▶ **Aim**:
Copy every line of the listing below word for word, keeping the original order.

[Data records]
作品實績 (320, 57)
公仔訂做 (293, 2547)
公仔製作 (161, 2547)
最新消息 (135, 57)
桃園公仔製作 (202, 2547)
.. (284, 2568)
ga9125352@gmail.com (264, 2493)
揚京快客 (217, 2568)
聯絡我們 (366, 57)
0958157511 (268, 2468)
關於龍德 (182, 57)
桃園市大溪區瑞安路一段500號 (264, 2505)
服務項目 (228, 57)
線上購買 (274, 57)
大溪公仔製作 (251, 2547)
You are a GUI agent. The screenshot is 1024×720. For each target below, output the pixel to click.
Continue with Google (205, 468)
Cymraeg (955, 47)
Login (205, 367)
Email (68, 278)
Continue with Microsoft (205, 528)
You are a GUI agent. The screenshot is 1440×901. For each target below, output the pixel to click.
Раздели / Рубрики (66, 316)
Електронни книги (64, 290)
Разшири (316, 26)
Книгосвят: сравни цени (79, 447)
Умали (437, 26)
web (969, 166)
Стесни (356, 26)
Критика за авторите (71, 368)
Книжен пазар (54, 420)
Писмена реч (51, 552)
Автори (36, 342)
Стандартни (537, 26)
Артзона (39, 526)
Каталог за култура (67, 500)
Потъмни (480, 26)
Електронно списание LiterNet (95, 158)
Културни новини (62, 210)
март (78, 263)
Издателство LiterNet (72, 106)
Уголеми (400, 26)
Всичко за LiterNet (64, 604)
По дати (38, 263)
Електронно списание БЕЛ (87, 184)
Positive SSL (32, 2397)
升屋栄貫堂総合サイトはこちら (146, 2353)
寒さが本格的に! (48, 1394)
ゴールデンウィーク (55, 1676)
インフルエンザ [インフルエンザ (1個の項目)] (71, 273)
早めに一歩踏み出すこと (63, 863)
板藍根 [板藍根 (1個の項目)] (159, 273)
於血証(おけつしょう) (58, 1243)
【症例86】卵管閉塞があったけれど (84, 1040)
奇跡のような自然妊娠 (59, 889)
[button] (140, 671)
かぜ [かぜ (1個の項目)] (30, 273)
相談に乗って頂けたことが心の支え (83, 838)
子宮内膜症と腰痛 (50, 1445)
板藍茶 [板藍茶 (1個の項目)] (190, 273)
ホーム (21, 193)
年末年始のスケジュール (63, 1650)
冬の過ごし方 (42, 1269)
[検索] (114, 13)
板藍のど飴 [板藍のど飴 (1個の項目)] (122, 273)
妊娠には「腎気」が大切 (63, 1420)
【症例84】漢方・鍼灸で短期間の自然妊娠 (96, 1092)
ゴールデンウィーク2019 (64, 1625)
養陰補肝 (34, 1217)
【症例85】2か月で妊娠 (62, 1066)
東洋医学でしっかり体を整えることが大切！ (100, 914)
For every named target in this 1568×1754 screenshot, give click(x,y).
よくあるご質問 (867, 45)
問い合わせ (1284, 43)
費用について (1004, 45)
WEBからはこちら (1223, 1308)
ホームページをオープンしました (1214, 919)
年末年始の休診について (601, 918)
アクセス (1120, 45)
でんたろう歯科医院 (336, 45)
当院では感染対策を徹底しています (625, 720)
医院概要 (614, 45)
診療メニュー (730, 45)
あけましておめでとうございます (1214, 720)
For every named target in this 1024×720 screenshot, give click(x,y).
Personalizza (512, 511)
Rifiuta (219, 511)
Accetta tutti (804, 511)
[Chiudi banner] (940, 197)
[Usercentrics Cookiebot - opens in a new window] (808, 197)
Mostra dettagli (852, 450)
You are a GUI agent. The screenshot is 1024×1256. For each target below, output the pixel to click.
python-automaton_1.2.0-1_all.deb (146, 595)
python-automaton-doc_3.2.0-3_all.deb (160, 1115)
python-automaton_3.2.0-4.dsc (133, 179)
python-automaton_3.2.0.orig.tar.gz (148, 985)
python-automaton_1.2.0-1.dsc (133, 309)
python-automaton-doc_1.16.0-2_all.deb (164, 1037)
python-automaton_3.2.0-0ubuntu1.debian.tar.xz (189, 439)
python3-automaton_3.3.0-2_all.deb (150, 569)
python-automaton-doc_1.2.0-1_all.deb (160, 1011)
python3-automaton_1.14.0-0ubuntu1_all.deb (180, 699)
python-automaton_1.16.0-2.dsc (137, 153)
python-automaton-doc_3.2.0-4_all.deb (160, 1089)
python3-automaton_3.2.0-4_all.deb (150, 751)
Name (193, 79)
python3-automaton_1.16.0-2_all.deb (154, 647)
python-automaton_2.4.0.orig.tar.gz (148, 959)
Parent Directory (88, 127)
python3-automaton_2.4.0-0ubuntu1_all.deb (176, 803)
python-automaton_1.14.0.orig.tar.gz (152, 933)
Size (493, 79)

▶ **Finished answer**:
作品實績 (320, 57)
公仔訂做 (293, 2547)
公仔製作 (161, 2547)
最新消息 (135, 57)
桃園公仔製作 (202, 2547)
.. (284, 2568)
ga9125352@gmail.com (264, 2493)
揚京快客 (217, 2568)
聯絡我們 (366, 57)
0958157511 (268, 2468)
關於龍德 (182, 57)
桃園市大溪區瑞安路一段500號 (264, 2505)
服務項目 (228, 57)
線上購買 (274, 57)
大溪公仔製作 (251, 2547)
You are a GUI agent. The screenshot is 1024×720. For each target below, output the pixel to click.
Continue with Google (205, 468)
Cymraeg (955, 47)
Login (205, 367)
Email (68, 278)
Continue with Microsoft (205, 528)
You are a GUI agent. The screenshot is 1440×901. For each target below, output the pixel to click.
Раздели / Рубрики (66, 316)
Електронни книги (64, 290)
Разшири (316, 26)
Книгосвят: сравни цени (79, 447)
Умали (437, 26)
web (969, 166)
Стесни (356, 26)
Критика за авторите (71, 368)
Книжен пазар (54, 420)
Писмена реч (51, 552)
Автори (36, 342)
Стандартни (537, 26)
Артзона (39, 526)
Каталог за култура (67, 500)
Потъмни (480, 26)
Електронно списание LiterNet (95, 158)
Културни новини (62, 210)
март (78, 263)
Издателство LiterNet (72, 106)
Уголеми (400, 26)
Всичко за LiterNet (64, 604)
По дати (38, 263)
Електронно списание БЕЛ (87, 184)
Positive SSL (32, 2397)
升屋栄貫堂総合サイトはこちら (146, 2353)
寒さが本格的に! (48, 1394)
ゴールデンウィーク (55, 1676)
インフルエンザ [インフルエンザ (1個の項目)] (71, 273)
早めに一歩踏み出すこと (63, 863)
板藍根 [板藍根 (1個の項目)] (159, 273)
於血証(おけつしょう) (58, 1243)
【症例86】卵管閉塞があったけれど (84, 1040)
奇跡のような自然妊娠 (59, 889)
[button] (140, 671)
かぜ [かぜ (1個の項目)] (30, 273)
相談に乗って頂けたことが心の支え (83, 838)
子宮内膜症と腰痛 (50, 1445)
板藍茶 [板藍茶 (1個の項目)] (190, 273)
ホーム (21, 193)
年末年始のスケジュール (63, 1650)
冬の過ごし方 (42, 1269)
[検索] (114, 13)
板藍のど飴 [板藍のど飴 (1個の項目)] (122, 273)
妊娠には「腎気」が大切 (63, 1420)
【症例84】漢方・鍼灸で短期間の自然妊娠 (96, 1092)
ゴールデンウィーク2019 (64, 1625)
養陰補肝 (34, 1217)
【症例85】2か月で妊娠 (62, 1066)
東洋医学でしっかり体を整えることが大切！ (100, 914)
For every named target in this 1568×1754 screenshot, give click(x,y).
よくあるご質問 (867, 45)
問い合わせ (1284, 43)
費用について (1004, 45)
WEBからはこちら (1223, 1308)
ホームページをオープンしました (1214, 919)
年末年始の休診について (601, 918)
アクセス (1120, 45)
でんたろう歯科医院 (336, 45)
当院では感染対策を徹底しています (625, 720)
医院概要 (614, 45)
診療メニュー (730, 45)
あけましておめでとうございます (1214, 720)
For every named target in this 1024×720 screenshot, give click(x,y).
Personalizza (512, 511)
Rifiuta (219, 511)
Accetta tutti (804, 511)
[Chiudi banner] (940, 197)
[Usercentrics Cookiebot - opens in a new window] (808, 197)
Mostra dettagli (852, 450)
You are a GUI agent. The screenshot is 1024×1256. For each target below, output the pixel to click.
python-automaton_1.2.0-1_all.deb (146, 595)
python-automaton-doc_3.2.0-3_all.deb (160, 1115)
python-automaton_3.2.0-4.dsc (133, 179)
python-automaton_3.2.0.orig.tar.gz (148, 985)
python-automaton_1.2.0-1.dsc (133, 309)
python-automaton-doc_1.16.0-2_all.deb (164, 1037)
python-automaton_3.2.0-0ubuntu1.debian.tar.xz (189, 439)
python3-automaton_3.3.0-2_all.deb (150, 569)
python-automaton-doc_1.2.0-1_all.deb (160, 1011)
python3-automaton_1.14.0-0ubuntu1_all.deb (180, 699)
python-automaton_1.16.0-2.dsc (137, 153)
python-automaton-doc_3.2.0-4_all.deb (160, 1089)
python3-automaton_3.2.0-4_all.deb (150, 751)
Name (193, 79)
python3-automaton_1.16.0-2_all.deb (154, 647)
python-automaton_2.4.0.orig.tar.gz (148, 959)
Parent Directory (88, 127)
python3-automaton_2.4.0-0ubuntu1_all.deb (176, 803)
python-automaton_1.14.0.orig.tar.gz (152, 933)
Size (493, 79)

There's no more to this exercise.